• [Exercise brief] Pick up the post below on removing ListBox items inside a VB loop and keep writing it, starting after its last sentence.

• [Excerpt]
■ ■ ■ ■
October 7th, 2009

Getting Loopy (Matt Gertz)

In my last post, I talked about the hidden costs that can occur whenever you call out to methods, particularly in loops.  In looking at my examples, reader KG2V commented that another thing that folks need to be aware of is avoiding the assumption that the world (or, in this case, a list) is a static thing.  It’s a good point and it deserves some attention, particularly given that different languages will react in different ways to change.

To illustrate this point, let’s assume that we have a form with a ListBox on it, and that we also have a button on the form that, when clicked, runs the following VB code:

    ‘ Bad — don’t do this

    Private Sub Button1_Click(ByVal sender As System.Object, ByVal e As System.EventArgs) Handles Button1.Click

        For i As Integer = 0 To ListBox1.Items.Count – 1

            ListBox1.Items.RemoveAt(i)

        Next

    End Sub

 

Ostensibly, we want to remove all of the items from the ListBox.  (Yes, normally we’d use Clear() to do that, but stay with me for a moment;  I’ll switch to more “real” cases in a few paragraphs.)  But if we run this code, we’ll get an exception.  Why?  Because whenever we remove an object, all of the indices of the objects after it will decrease by 1.  Let’s assume that there are three objects in the list –  A, B, and C – so that Count=3:

·         When i = 0, we’ll remove the object at index 0, which is A.  B now moves to index 0, and C now moves to index 1.

·         When i = 1, we’ll remove the object at index 1, which is C.  There is nothing after C, so nothing else changes.
■ ■ ■ ■
• [Record set]

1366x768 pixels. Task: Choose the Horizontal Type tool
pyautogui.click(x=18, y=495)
■ ■ ■ ■
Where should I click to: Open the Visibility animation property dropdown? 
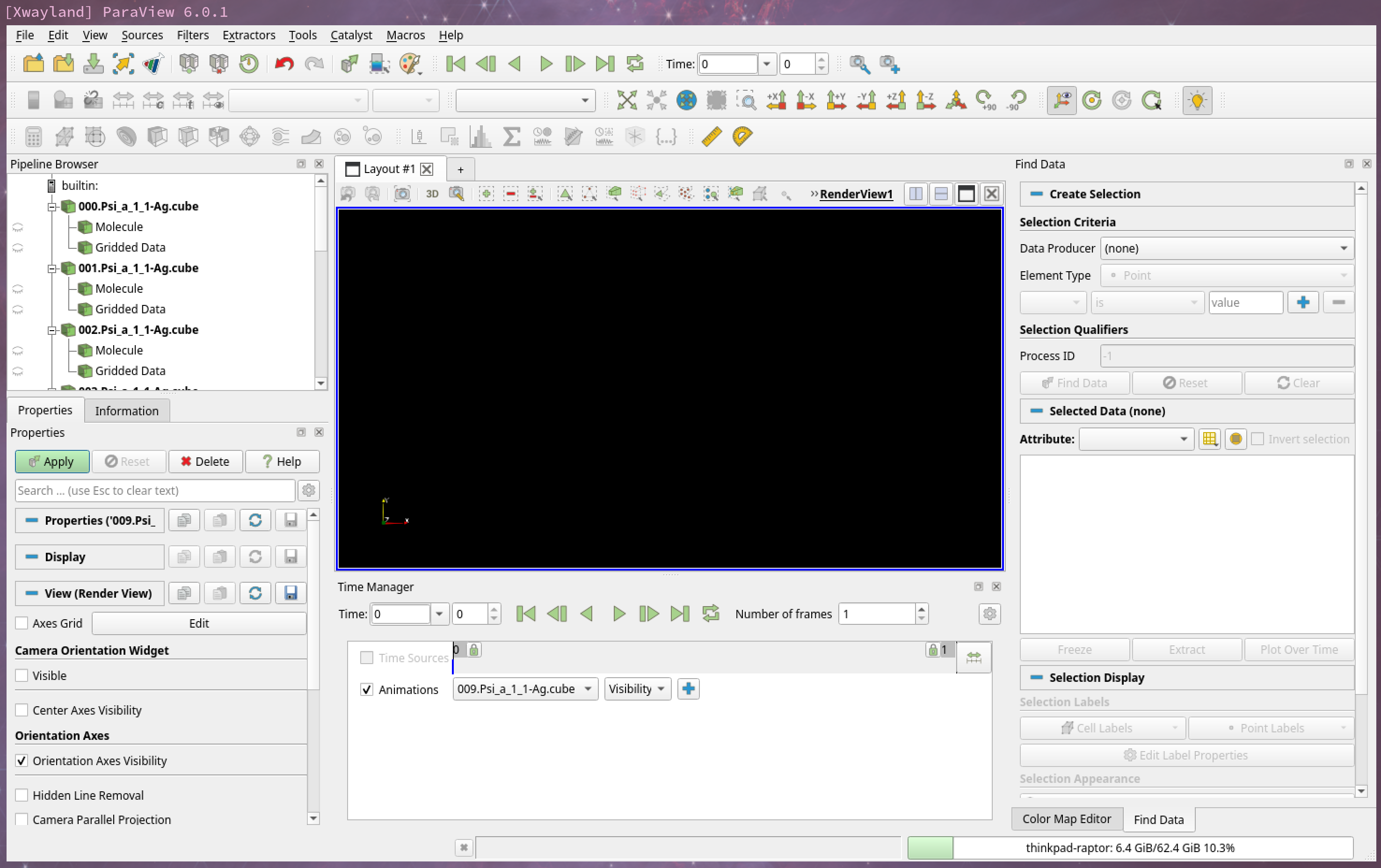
■ ■ ■ ■
• [Exercise output]
·         When i =2, we’ll remove the object at index 2, which is… nothing.  There’s only one object left, which is B, and it’s at index 0.  So, we get an out-of-bounds exception.

In VB (as was pointed out to me in the comments section of my last point), the value of Count is only assessed once, right when the loop is encountered, so we will always loop through (in this case) three times.

But is the lack of reevaluation of Count the only issue?  Maybe not.  Let’s try the same method in C#, in which Count is evaluated on every iteration:

        // Bad — don’t do this.

        private void button1_Click(object sender, EventArgs e)

        {

            int i;

            for (i = 0; i < listBox1.Items.Count; i++)

            {

                listBox1.Items.RemoveAt(i);

            }

        }

 

·         When i = 0, we’ll remove the object at index 0, which is A.  B now moves to index 0, and C now moves to index 1.

o   Now, we’ll loop back to the top.  The value of i becomes 1, and the value of Count becomes 2.  The stop condition is not met, so we keep going.

·         When i = 1, we’ll remove the object at index 1, which is C.  There is nothing after C, so nothing else changes.

o   Again, we loop back to the top.  The value of i becomes 2, and the value of Count becomes 1.  The stop condition is met, and we exit the loop.

So, although no exception is thrown, the method also fails in C# — B is left behind.  So, the problem isn’t whether or not Count is evaluated; it’s that the elements in the list are changing indices on each deletion.

Sometimes doing things backwards is good

This is why, in the case where multiple removals need to be made on an indexed list, a smart programmer (all of whom are yawning right now as they read this) will work backwards.  That is, they start with the largest index and work down towards zero.  For example, imagine that we want to remove the 4th, 7th, and 9th element from a list.  We don’t want to do it this way:

        ‘ Bad — don’t do this

ListBox1.Items.RemoveAt(4)

ListBox1.Items.RemoveAt(7)

ListBox1.Items.RemoveAt(9)

 

Once we’ve removed the 4th item, then the element at 7 will have moved to 6 and the element at 9 will have moved to 8.  After we’ve removed the new 7th item, the element at 8 will move to 7, and so on.  We’d either be removing the wrong elements or we’d crash.  It’s far better to do them in reverse order:

ListBox1.Items.RemoveAt(9)

ListBox1.Items.RemoveAt(7)

ListBox1.Items.RemoveAt(4)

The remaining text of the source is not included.